──────── ИСХОДНЫЙ ТЕКСТ ────────

Поэтому этнографический подход лучше любого другого демонстрирует, как глубоко язык связан с культурой. Он также убеждает в том, что изучать язык вне культурных реалий – людских верований, социальной организации, представлений о праве и экономической деятельности – совершенно бесполезно.
Итак, язык должен быть связан со всеми другими аспектами человеческой культуры. Его нельзя изучать независимо от культурной реальности. Разделение антропологии, как это сделал недавно один из ведущих представителей нашей науки, на три дисциплины, одна из которых связана с человеком, другая с культурой, а третья с языком, показывает, что современная антропология не в полной мере учитывает отношение между языком и культурой. Язык связан с образованием молодежи, социальными отношениями, институтами права, ритуалами и всеми остальными формами практического сотрудничества. Среди них именно функция языка представляет главную языковую проблему для культурного антрополога – чтобы ни говорили специалисты по грамматике, филологии или эстетике. Что касается антропологической проблемы, я пришел к выводу, что я не могу обратиться ни к одной из существующих теорий или методов. Грамматик – даже ученый-грамматик – более всего озабочен этическим аспектом вопроса. Он учит, как вы должны говорить, что говорить, чего надо избегать и что должно быть вашим идеалом.

────────

*РАБОТА С МАТЕРИАЛОМ*
(1) Изложите фрагмент о связи языка и культуры в двух предложениях.
(2) Продолжите фрагмент о связи языка и культуры, начав сразу после его последнего предложения.

──────── ПРЕДОСТАВЛЕННЫЕ ЗАПИСИ ────────

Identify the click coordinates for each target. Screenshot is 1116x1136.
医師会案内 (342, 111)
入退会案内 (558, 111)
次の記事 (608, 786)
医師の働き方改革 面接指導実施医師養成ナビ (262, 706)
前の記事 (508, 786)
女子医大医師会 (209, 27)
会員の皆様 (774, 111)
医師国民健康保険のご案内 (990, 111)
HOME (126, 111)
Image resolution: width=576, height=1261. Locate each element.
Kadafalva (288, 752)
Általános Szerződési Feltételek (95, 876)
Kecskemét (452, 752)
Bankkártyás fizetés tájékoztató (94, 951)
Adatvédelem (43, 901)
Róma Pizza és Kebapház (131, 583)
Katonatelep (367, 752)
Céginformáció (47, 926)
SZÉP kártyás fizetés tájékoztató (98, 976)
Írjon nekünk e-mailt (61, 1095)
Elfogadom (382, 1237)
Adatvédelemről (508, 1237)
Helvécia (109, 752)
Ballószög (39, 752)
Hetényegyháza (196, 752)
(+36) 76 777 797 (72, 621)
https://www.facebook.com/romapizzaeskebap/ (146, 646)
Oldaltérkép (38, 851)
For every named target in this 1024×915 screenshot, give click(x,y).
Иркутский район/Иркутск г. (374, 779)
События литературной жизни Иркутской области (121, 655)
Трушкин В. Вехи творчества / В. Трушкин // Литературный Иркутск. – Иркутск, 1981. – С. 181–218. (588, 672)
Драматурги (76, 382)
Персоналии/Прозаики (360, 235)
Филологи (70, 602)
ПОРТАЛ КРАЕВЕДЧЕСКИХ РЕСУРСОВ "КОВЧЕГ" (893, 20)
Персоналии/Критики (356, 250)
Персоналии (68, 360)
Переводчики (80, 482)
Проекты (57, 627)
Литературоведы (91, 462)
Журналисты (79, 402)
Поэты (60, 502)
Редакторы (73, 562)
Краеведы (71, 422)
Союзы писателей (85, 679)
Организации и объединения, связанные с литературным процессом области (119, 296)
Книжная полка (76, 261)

────────

*ОТВЕТЫ ПО ЗАДАНИЯМ*
(1) Фрагмент утверждает, что язык глубоко связан с культурой и изучать его вне культурных реалий (верований, социальной организации, представлений о праве и экономической деятельности) бесполезно. Разделение антропологии на дисциплины о человеке, культуре и языке, по тексту, показывает, что современная антропология не в полной мере учитывает отношение между языком и культурой, а главной языковой проблемой для культурного антрополога названа функция языка.

(2)
«Традиционный грамматик старого типа устанавливает правила и смотрит на нарушения, как на грубые ошибки, которые он сам называет алогичными» (Отто Есперсен. «Философия грамматики». С. 345) – кажется, можно даже сказать, аморальными. И профессор Есперсен, которого я процитировал, в другом месте говорит о «той тенденции к порицанию, которая является главным пороком грамматика, чуждого истории». С другой стороны, главный порок специалиста по исторической грамматике состоит, по-моему, в стремлении к реконструкции, будь то индо-германский Ursprache (праязык), или протополинезийский язык, или семитский язык-основа. Более того, грехи или моральные отношения сами по себе, проблемы истории не являются проблемами функции. Большая часть несомненных и с научной точки зрения очень ценных исследований по индоевропейской филологии, посвященных Lautwandel или Bedeutungswandel[5], образованию романских языков из латинского или историческому рождению этих невероятных близнецов гибридов – английского и американского английского языков – из союза тевтонского и романского немного значат для антрополога. Хуже того, типичный филолог, твердо убежденный в том, что язык становится действительно прекрасным и поучительным – этически, логически и эстетически ценным – только тогда, когда он мертв, настолько обесценивает лингвистические исследования, что никто из нас не может пережить родовую травму его грамматических категорий.